Refuge arrived soon afterwards, and made the communication to the States- General of the approaching nuptials between the King of France and the Infanta of Spain; and of the Prince of Spain with Madame, eldest daughter of France, exactly as Aerssens had predicted four months before. There was a great flourish of compliments, much friendly phrase-making, and their Mightinesses were informed that the communication of the marriages was made to them before any other power had been notified, in proof of the extraordinary affection entertained for them by France. "You are so much interested in the happiness of France," said Refuge, "that this treaty by which it is secured will be for your happiness also. He did not indicate, however, the precise nature of the bliss beyond the indulgence of a sentimental sympathy, not very refreshing in the circumstances, which was to result to the Confederacy from this close alliance between their firmest friend and their ancient and deadly enemy. He would have found it difficult to do so.

"Don Rodrigo de Calderon, secretary of state, is daily expected from Spain," wrote, Aerssens once more. "He brings probably the articles of the marriages, which have hitherto been kept secret, so they say. 'Tis a shrewd negotiator; and in this alliance the King's chief design is to injure your Mightinesses, as M. de Villeroy now confesses, although he says that this will not be consented to on this side.

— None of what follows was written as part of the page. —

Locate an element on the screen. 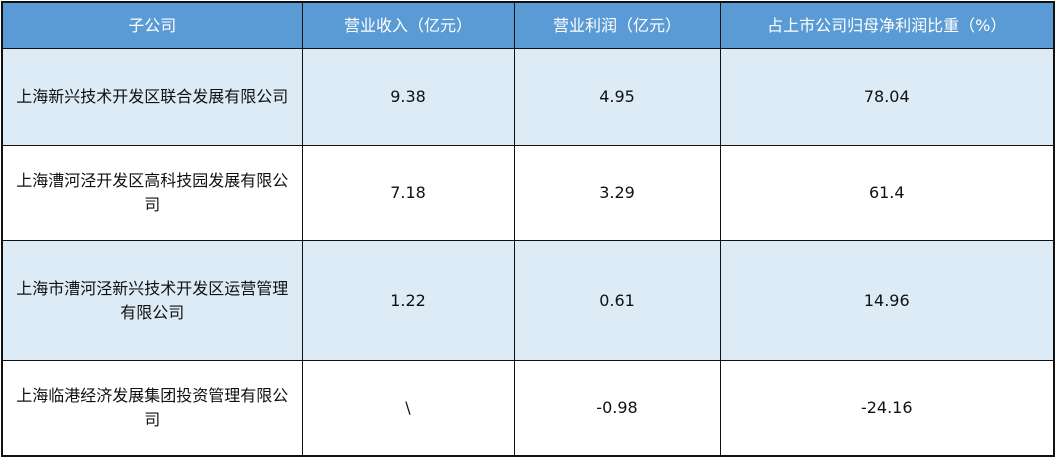 The height and width of the screenshot is (458, 1055). company-cell: 上海新兴技术开发区联合发展有限公司 is located at coordinates (152, 97).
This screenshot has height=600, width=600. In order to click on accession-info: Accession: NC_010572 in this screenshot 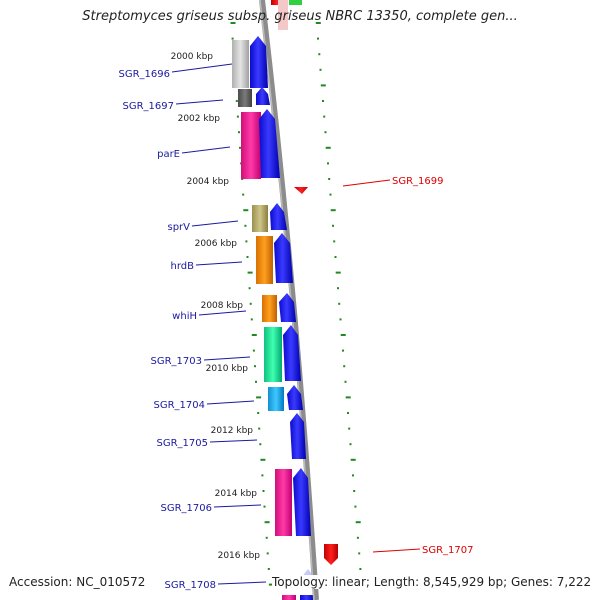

It behoves your Mightinesses to use all your ears and eyes. It is certain these are much more than private conventions. Yes, there is nothing private about them, save the conjunction of the persons whom they concern. In short, all the conditions regard directly the state, and directly likewise, or by necessary consequence, the state of your Mightinesses' Provinces. I reserve explanations until it shall please your Mightinesses to hear me by word of mouth."

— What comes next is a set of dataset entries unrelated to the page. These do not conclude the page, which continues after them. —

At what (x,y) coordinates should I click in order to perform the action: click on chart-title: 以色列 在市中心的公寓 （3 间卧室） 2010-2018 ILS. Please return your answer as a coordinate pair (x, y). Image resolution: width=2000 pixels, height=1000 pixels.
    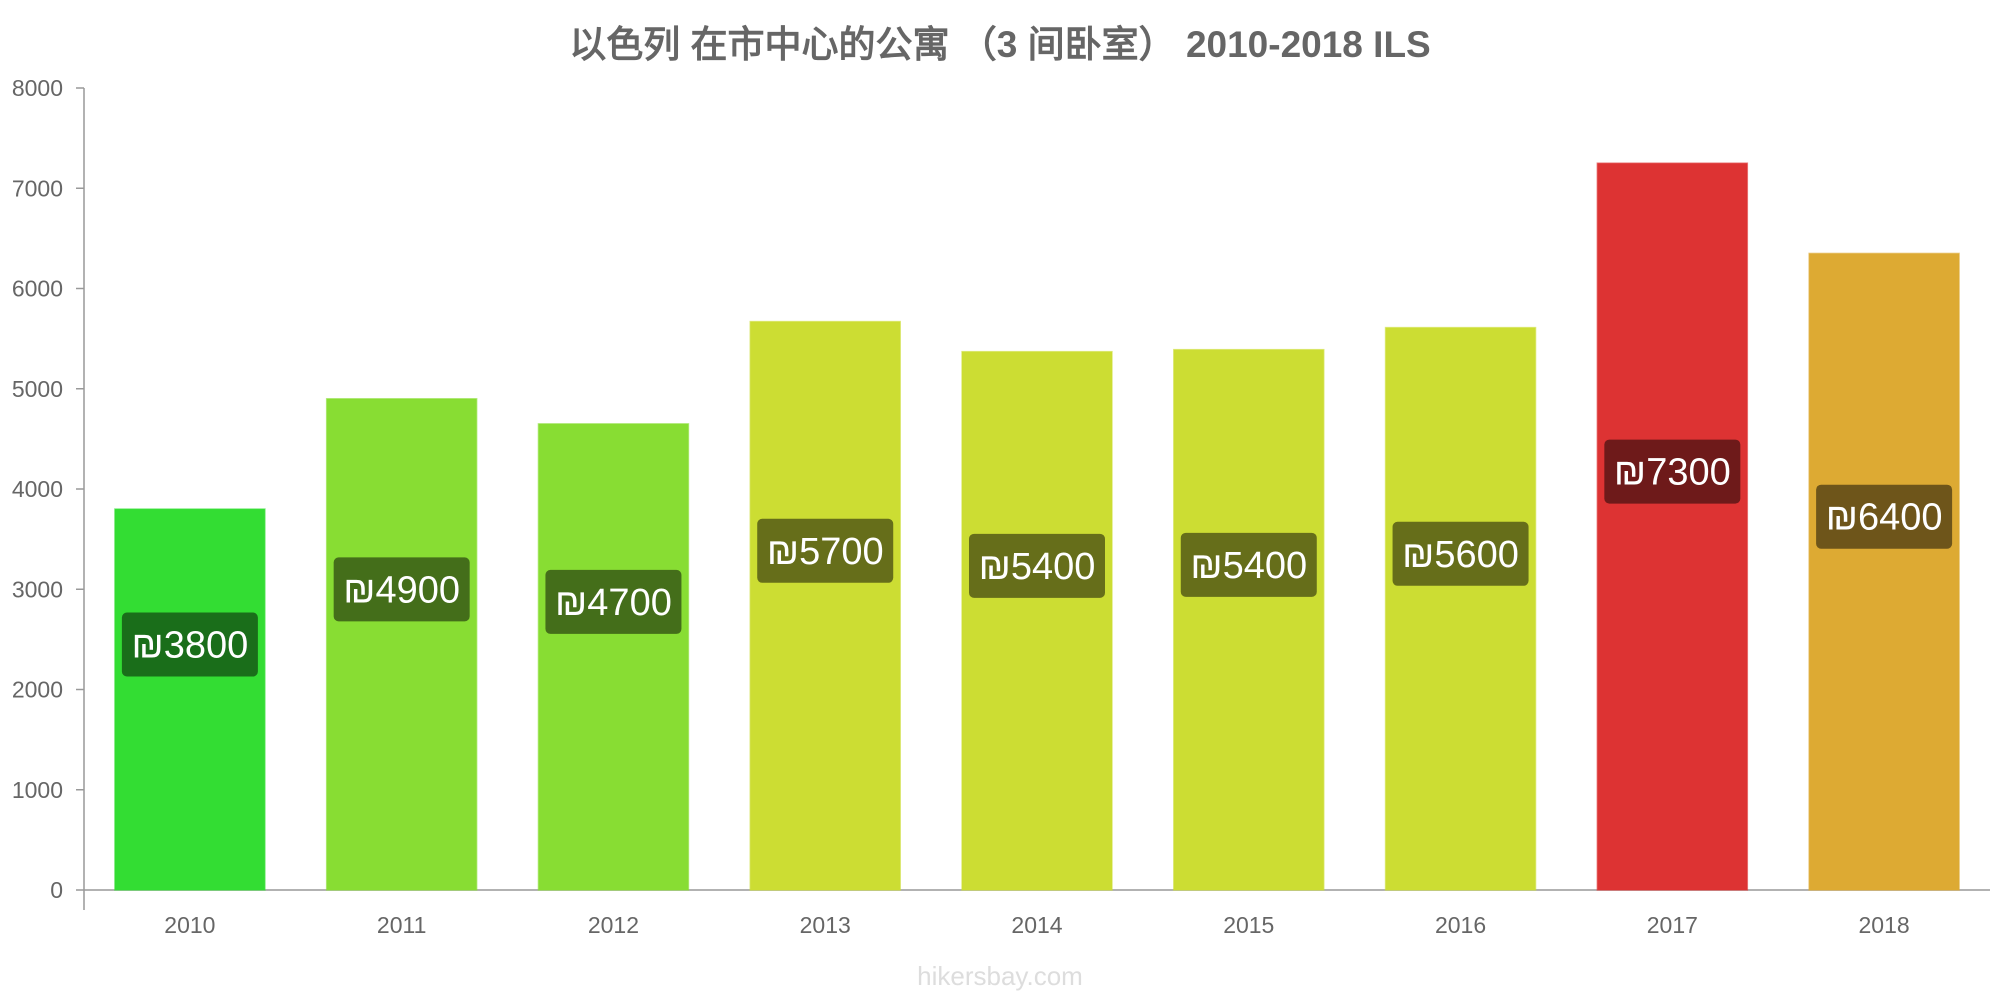
    Looking at the image, I should click on (1000, 44).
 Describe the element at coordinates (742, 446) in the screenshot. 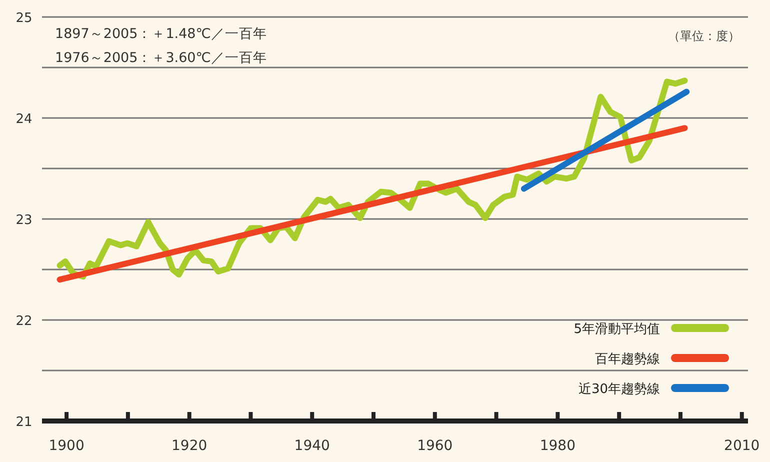

I see `x-tick-label: 2010` at that location.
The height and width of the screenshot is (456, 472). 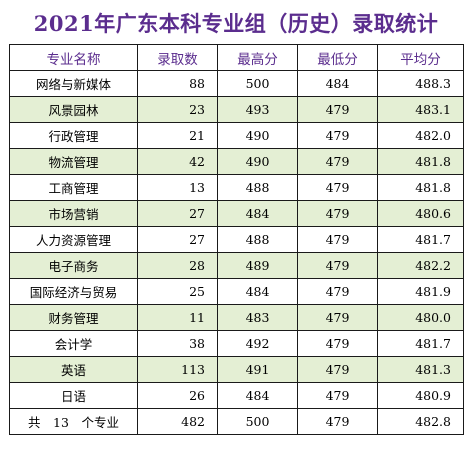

For it was now taken into consideration by the States' government whether Aerssens was to remain at his post or to return. Whether it was his wish to be relieved of his embassy or not was a question. But there was no question that the States at this juncture, and in spite of the dangers impending from the Spanish marriages, must have an ambassador ready to do his best to keep France from prematurely sliding into positive hostility to them. Aerssens was enigmatical in his language, and Barneveld was somewhat puzzled.

"I have according to your reiterated requests," wrote the Advocate to the Ambassador, "sounded the assembly of My Lords the States as to your recall; but I find among some gentlemen the opinion that if earnestly pressed to continue you would be willing to listen to the proposal. This I cannot make out from your letters. Please to advise me frankly as to your wishes, and assure yourself in everything of my friendship."

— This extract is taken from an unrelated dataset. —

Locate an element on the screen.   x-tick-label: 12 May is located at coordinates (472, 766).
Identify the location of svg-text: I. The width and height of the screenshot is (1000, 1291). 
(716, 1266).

Nothing could be more straightforward than this language, but the Envoy was less frank than Barneveld, as will subsequently appear. The subject was a most important one, not only in its relation to the great affairs of state, but to momentous events touching the fate of illustrious personages.

Meantime a resolution was passed by the States of Holland "in regard to the question whether Ambassador Aerssens should retain his office, yes or no?" And it was decided by a majority of votes "to leave it to his candid opinion if in his free conscience he thinks he can serve the public cause there any longer. If yes, he may keep his office one year more. If no, he may take leave and come home. In no case is his salary to be increased."

Surely the States, under the guidance of the Advocate, had thus acted with consummate courtesy towards a diplomatist whose position from no apparent fault of his own but by the force of circumstances--and rather to his credit than otherwise--was gravely compromised.